Thus the Hamiltonian is $H=P_{\theta }{\dot {\theta }}+P_{\varphi }{\dot {\varphi }}-L$ where $P_{\theta }={\frac {\partial L}{\partial {\dot {\theta }}}}=m\ell ^{2}{\dot {\theta }}$ and $P_{\varphi }={\frac {\partial L}{\partial {\dot {\varphi }}}}=m\ell ^{2}\sin ^{2}\!\theta \,{\dot {\varphi }}.$ In terms of coordinates and momenta, the Hamiltonian reads $H=\underbrace {\left[{\frac {1}{2}}m\ell ^{2}{\dot {\theta }}^{2}+{\frac {1}{2}}m\ell ^{2}\sin ^{2}\!\theta \,{\dot {\varphi }}^{2}\right]} _{T}+\underbrace {{\Big [}-mg\ell \cos \theta {\Big ]}} _{V}={\frac {P_{\theta }^{2}}{2m\ell ^{2}}}+{\frac {P_{\varphi }^{2}}{2m\ell ^{2}\sin ^{2}\theta }}-mg\ell \cos \theta .$ Hamilton's equations give the time evolution of coordinates and conjugate momenta in four first-order differential equations, ${\begin{aligned}{\dot {\theta }}&={P_{\theta } \over m\ell ^{2}}\\[6pt]{\dot {\varphi }}&={P_{\varphi } \over m\ell ^{2}\sin ^{2}\theta }\\[6pt]{\dot {P_{\theta }}}&={P_{\varphi }^{2} \over m\ell ^{2}\sin ^{3}\theta }\cos \theta -mg\ell \sin \theta \\[6pt]{\dot {P_{\varphi }}}&=0.\end{aligned}}$ Momentum ⁠ $P_{\varphi }$ ⁠, which corresponds to the vertical component of angular momentum ⁠ $L_{z}=\ell \sin \theta \times m\ell \sin \theta \,{\dot {\varphi }}$ ⁠, is a constant of motion.
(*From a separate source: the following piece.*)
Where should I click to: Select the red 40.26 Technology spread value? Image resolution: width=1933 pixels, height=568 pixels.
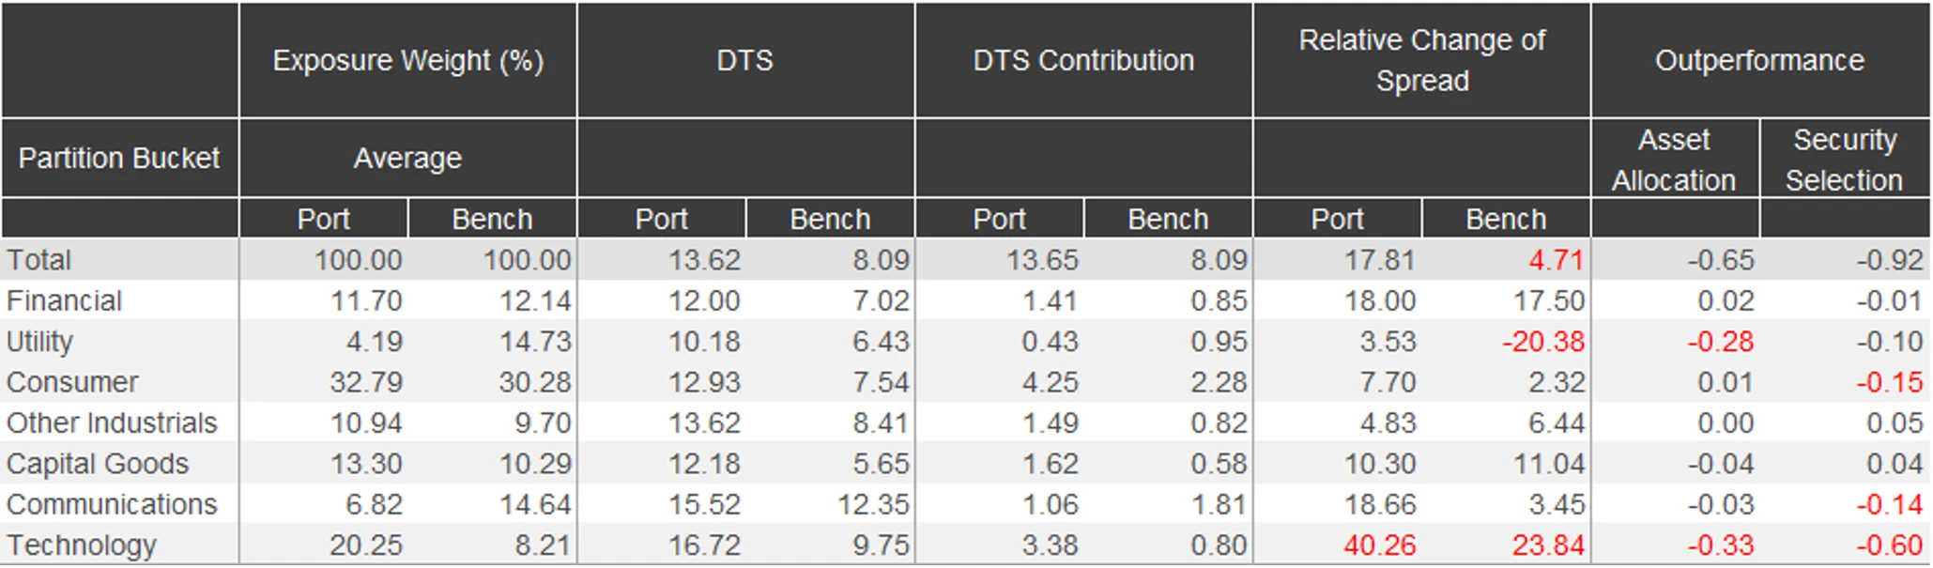click(x=1379, y=545)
That is a consequence of the rotational symmetry of the system around the vertical axis. Being absent from the Hamiltonian, azimuth $\varphi$ is a cyclic coordinate, which implies conservation of its conjugate momentum.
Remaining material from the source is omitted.